» TAREA ESCRITA 1
Enumera los títulos de todas las obras que el texto sobre la orden atribuida a Alessandri cita como fuente de sus testimonios.
» TAREA ESCRITA 2
Prolonga el texto sobre la orden atribuida a Alessandri a partir de donde termina.

» TEXTO PROPORCIONADO
——————

La prueba más evidente de su culpabilidad la constituye el hecho de que muchísimas personas que estaban presentes en la calle (era mediodía) le escucharon el vozarrón: “¡Mátenlos a todos!”, cuando los carabineros pasaron por Morandé, al lado de La Moneda, encaminando a los nazis rendidos de la casa central universitaria al edificio del Seguro Obrero para forzar análoga rendición de quienes se habían atrincherado en los pisos superiores. Es por ello que la opinión pública de la época llegó a aquella conclusión, la que se ha transmitido en muchos casos con base en la memoria oral familiar.
Específicamente, tenemos el testimonio registrado de dicha orden presidencial en los escritos de al menos cinco destacadas personalidades. El principal, de quien sería el más importante líder sindical chileno, Clotario Blest, que estaba presente en la calle Morandé en el momento que pasaba la fatídica columna en dirección al edificio del Seguro: “Pasaron los universitarios rendidos, y el León (Alessandri), que estaba con el director general de Carabineros -(Humberto) Arriagada, creo- y otros dos o tres más, gritó a todo pulmón: ‘Mátenlos a todos’. Yo lo escuché y lo vi, así es que a mí no me engañen. Después lo negaron” (Mónica Echeverría. Antihistoria de un luchador (Clotario Blest 1823-1990); LOM, 1993; p. 148).
TESTIMONIOS
Esta versión fue corroborada por el destacado historiador -que dirigía la Editorial Ercilla y que más tarde llegó a ser vicepresidente de Perú- Luis Alberto Sánchez: “Alessandri, desde la puerta de La Moneda que da a Morandé, ordenó al general Arriagada, jefe de Carabineros: ‘Que no quede nadie’. Era una expresión violenta, propia del temperamento de don Arturo que estaba furioso. Arriagada la tomó al pie de la letra” (Visto y vivido en Chile. Bitácora chilena. 1930-1970; Edit. Unidas, Lima, 1975; p. 113). Además, hay que agregar el testimonio de uno de los fundadores de la Falange Nacional, Ignacio Palma, que incluye también a Jorge Alessandri: “Ignacio Palma había sido invitado a La Moneda por Eduardo Cruz Coke, entonces ministro de Salud. Desde los balcones de La Moneda los vio pasar (a los detenidos de la universidad) por la calle Morandé, rendidos, con las manos en alto. Alarmado se dirigió a Jorge Alessandri, hijo del presidente y profesor universitario de Palma: ‘Me han dicho que los van a balear a todos, que los van a liquidar’ ‘Es imposible’, replicó Alessandri, quien para asegurarse ingresó a la oficina donde estaban reunidos su padre y el director de Carabineros. A la salida tranquilizó a Palma: ‘No se preocupe, no hay ningún problema’” (Claudio Rolle. Ignacio Palma Vicuña. Apasionado de libertad; Instituto Chileno de Estudios Humanísticos, 2006; p. 69).

——————

» DATOS PROPORCIONADOS

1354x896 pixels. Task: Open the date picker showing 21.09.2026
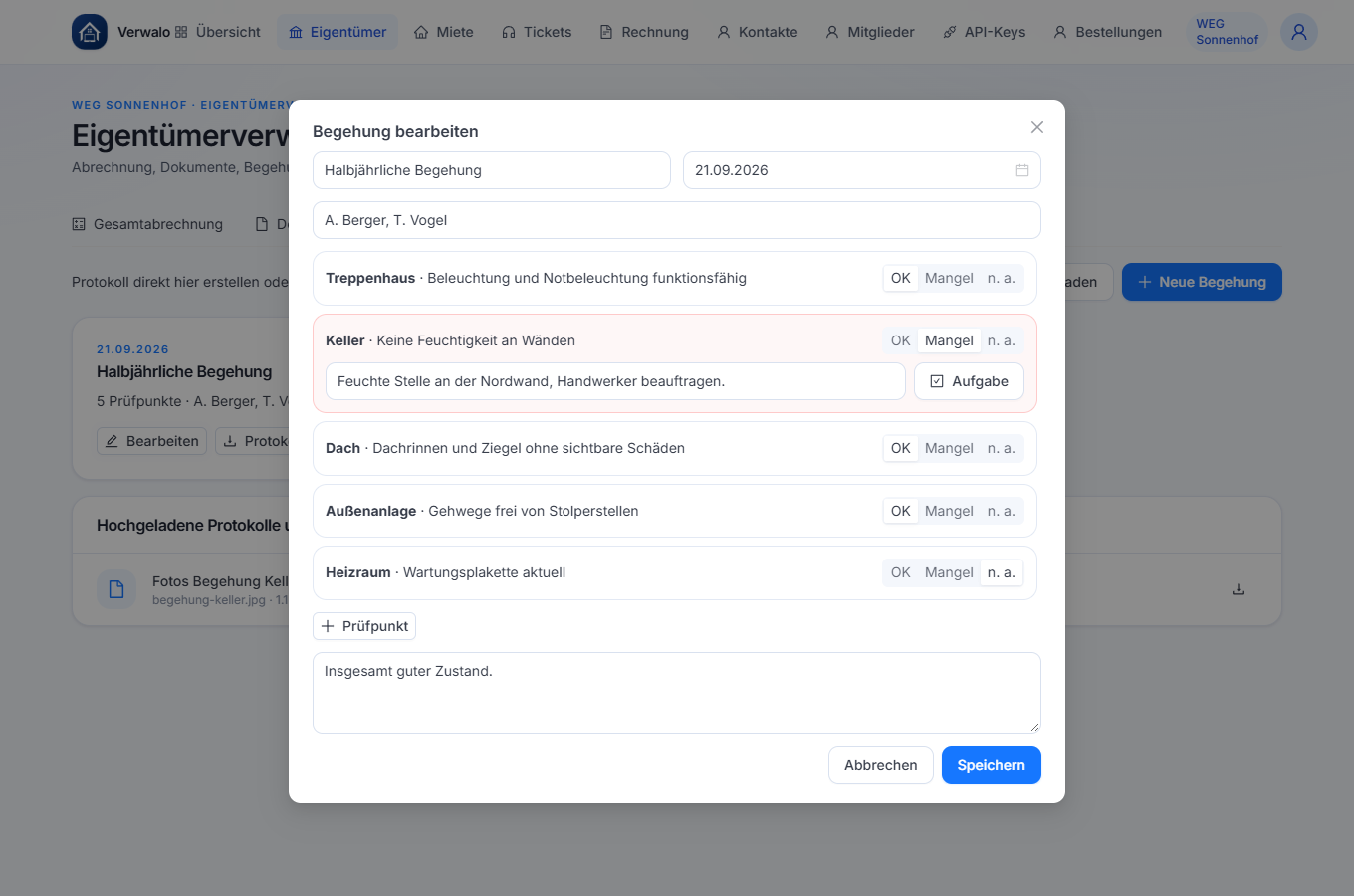[x=862, y=170]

——————

» RESPUESTA ESCRITA 1
- Antihistoria de un luchador (Clotario Blest 1823-1990)
- Visto y vivido en Chile. Bitácora chilena. 1930-1970
- Ignacio Palma Vicuña. Apasionado de libertad

» RESPUESTA ESCRITA 2
Otras dos personalidades -que fueron testigos de la marcha de los nazis rendidos hacia el edificio del Seguro- se hicieron eco de dicha versión. Así, Oscar Waiss (que llegaría a ser connotado dirigente socialista) sostuvo: “Los nazis fueron, como se sabe, ametrallados por decisión del jefe del Estado que impartió la orden de ‘mátenlos a todos’” (Chile vivo. Memoria de un socialista. 1928-1970; Edit. Unigraf, Madrid, 1986; p. 67). Y Gabriel Valdés expresó: “Según se dijo después, la orden ‘¡que los maten a todos!’ vino de La Moneda” (Elizabeth Subercaseaux. Gabriel Valdés. Señales de Historia; Edit. Aguilar, 1998; p. 46).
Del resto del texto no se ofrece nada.